-- Start of Data provided --

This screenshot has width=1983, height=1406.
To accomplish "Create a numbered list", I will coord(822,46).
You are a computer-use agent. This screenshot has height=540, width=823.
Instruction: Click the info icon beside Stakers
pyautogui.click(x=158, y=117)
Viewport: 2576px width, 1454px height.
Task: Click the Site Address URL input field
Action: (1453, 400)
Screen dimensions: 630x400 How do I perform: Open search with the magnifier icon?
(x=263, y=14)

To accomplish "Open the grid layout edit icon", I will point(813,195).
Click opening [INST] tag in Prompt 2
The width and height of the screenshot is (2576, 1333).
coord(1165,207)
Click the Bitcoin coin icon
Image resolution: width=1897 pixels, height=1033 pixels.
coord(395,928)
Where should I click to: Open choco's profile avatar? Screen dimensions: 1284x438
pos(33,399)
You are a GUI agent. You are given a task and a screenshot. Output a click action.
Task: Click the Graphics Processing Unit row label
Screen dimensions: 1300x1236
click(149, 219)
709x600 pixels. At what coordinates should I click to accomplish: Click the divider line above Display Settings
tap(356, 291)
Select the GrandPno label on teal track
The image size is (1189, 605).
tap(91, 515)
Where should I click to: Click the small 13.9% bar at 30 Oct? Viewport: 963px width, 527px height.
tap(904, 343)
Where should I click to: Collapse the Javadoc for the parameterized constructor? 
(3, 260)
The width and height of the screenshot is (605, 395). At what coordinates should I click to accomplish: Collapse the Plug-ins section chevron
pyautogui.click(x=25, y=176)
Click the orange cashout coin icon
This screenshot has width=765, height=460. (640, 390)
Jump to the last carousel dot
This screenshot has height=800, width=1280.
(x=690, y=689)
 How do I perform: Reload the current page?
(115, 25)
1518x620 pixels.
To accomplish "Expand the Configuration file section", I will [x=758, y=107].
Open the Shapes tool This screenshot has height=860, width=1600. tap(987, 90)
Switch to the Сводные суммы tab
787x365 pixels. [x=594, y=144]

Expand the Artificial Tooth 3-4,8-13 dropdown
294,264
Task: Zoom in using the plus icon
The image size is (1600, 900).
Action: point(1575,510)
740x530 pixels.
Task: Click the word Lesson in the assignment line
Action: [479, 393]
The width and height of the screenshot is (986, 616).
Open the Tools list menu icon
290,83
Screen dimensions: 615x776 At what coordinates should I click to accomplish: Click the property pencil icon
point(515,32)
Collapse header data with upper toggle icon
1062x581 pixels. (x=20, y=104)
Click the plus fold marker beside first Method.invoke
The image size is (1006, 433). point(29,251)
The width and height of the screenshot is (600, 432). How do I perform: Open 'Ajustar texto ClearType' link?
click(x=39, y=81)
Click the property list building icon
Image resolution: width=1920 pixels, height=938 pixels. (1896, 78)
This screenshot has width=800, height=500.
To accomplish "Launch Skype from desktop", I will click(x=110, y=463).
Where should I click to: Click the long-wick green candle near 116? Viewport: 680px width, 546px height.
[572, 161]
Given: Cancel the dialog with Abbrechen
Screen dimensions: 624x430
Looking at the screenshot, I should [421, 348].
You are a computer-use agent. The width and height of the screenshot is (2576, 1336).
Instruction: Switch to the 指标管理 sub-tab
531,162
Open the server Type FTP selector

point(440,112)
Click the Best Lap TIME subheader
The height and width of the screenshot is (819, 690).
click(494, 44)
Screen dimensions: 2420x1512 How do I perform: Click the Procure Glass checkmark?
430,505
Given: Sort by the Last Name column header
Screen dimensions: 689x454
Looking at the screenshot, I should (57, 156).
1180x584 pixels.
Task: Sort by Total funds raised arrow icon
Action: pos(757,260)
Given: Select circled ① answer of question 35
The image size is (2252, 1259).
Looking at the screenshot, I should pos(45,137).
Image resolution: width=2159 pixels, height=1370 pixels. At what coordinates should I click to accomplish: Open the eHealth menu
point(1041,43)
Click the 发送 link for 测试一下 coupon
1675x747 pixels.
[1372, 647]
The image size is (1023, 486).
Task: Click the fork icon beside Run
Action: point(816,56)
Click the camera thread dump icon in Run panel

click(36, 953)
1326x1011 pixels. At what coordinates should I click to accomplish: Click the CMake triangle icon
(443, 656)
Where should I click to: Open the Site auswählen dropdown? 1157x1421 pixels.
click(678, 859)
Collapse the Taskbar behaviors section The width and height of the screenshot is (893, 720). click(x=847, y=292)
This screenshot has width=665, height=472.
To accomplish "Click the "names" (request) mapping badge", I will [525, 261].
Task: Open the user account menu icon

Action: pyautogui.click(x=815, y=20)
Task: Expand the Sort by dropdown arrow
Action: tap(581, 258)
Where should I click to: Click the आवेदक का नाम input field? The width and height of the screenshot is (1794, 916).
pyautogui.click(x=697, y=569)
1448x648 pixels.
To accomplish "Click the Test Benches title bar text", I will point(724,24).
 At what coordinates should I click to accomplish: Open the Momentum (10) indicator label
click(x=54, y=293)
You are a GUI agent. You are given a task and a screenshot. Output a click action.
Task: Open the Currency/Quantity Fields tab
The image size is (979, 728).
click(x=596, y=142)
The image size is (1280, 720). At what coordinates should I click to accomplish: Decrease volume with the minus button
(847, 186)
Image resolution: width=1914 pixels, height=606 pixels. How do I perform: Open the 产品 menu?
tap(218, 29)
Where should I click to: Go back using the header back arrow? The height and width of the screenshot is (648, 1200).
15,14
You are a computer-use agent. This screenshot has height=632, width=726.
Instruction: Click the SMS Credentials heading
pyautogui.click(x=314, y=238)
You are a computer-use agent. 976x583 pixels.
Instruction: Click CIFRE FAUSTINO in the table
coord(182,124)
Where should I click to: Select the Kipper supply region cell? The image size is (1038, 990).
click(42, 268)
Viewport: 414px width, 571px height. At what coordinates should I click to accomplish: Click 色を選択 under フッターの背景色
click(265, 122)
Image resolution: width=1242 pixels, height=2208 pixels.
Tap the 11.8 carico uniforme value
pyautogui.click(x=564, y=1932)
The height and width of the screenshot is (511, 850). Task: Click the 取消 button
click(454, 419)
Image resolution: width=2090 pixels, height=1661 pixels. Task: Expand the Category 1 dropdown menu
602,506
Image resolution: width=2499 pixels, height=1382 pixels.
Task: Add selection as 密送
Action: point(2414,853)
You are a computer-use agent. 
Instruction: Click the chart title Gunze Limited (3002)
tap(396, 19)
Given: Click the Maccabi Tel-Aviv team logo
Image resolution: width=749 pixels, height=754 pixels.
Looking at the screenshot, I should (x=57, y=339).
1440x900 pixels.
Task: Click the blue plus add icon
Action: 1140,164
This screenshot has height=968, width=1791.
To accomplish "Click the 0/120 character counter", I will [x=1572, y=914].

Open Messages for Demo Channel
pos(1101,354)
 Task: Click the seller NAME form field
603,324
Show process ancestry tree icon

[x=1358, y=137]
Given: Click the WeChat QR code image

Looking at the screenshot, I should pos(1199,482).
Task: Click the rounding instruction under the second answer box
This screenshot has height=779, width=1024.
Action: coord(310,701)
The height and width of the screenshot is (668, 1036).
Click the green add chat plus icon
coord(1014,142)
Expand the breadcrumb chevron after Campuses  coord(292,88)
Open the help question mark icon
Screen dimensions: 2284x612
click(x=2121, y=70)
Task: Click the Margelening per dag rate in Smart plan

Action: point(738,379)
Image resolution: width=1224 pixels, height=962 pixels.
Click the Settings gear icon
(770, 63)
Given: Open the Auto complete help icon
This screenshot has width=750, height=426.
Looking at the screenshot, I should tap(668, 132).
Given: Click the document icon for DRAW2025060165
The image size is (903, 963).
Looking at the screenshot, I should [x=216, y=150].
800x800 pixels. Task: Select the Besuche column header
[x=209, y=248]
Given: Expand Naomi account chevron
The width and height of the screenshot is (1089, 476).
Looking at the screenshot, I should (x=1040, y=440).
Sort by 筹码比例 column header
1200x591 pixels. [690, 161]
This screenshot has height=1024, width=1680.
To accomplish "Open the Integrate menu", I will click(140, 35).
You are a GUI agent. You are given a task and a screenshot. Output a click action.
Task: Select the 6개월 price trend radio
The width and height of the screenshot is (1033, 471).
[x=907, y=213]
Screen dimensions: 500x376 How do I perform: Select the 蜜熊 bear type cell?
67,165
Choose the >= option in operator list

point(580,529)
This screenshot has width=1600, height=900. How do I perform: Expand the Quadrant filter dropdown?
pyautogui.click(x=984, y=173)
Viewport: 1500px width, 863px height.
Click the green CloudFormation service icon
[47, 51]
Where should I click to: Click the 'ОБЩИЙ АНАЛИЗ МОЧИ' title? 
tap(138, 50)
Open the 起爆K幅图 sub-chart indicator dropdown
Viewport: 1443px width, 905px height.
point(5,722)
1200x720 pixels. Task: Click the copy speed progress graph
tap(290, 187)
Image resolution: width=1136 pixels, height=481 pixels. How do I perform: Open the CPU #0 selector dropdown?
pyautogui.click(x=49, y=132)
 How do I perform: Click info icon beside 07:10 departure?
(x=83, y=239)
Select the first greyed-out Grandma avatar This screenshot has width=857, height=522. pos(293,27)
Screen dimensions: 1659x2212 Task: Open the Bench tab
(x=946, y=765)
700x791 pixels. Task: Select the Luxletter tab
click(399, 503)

-- End of Data provided --

#### Required task:
Print everything in the records above from the line containing "Given: Select circled ① answer of question 35" down to the line containing "pyautogui.click(x=697, y=569)", keeping each line exactly as it appears.

#### Response to the exercise:
Given: Select circled ① answer of question 35
The image size is (2252, 1259).
Looking at the screenshot, I should pos(45,137).
Image resolution: width=2159 pixels, height=1370 pixels. At what coordinates should I click to accomplish: Open the eHealth menu
point(1041,43)
Click the 发送 link for 测试一下 coupon
1675x747 pixels.
[1372, 647]
The image size is (1023, 486).
Task: Click the fork icon beside Run
Action: point(816,56)
Click the camera thread dump icon in Run panel

click(36, 953)
1326x1011 pixels. At what coordinates should I click to accomplish: Click the CMake triangle icon
(443, 656)
Where should I click to: Open the Site auswählen dropdown? 1157x1421 pixels.
click(678, 859)
Collapse the Taskbar behaviors section The width and height of the screenshot is (893, 720). click(x=847, y=292)
This screenshot has width=665, height=472.
To accomplish "Click the "names" (request) mapping badge", I will [525, 261].
Task: Open the user account menu icon

Action: pyautogui.click(x=815, y=20)
Task: Expand the Sort by dropdown arrow
Action: tap(581, 258)
Where should I click to: Click the आवेदक का नाम input field? The width and height of the screenshot is (1794, 916).
pyautogui.click(x=697, y=569)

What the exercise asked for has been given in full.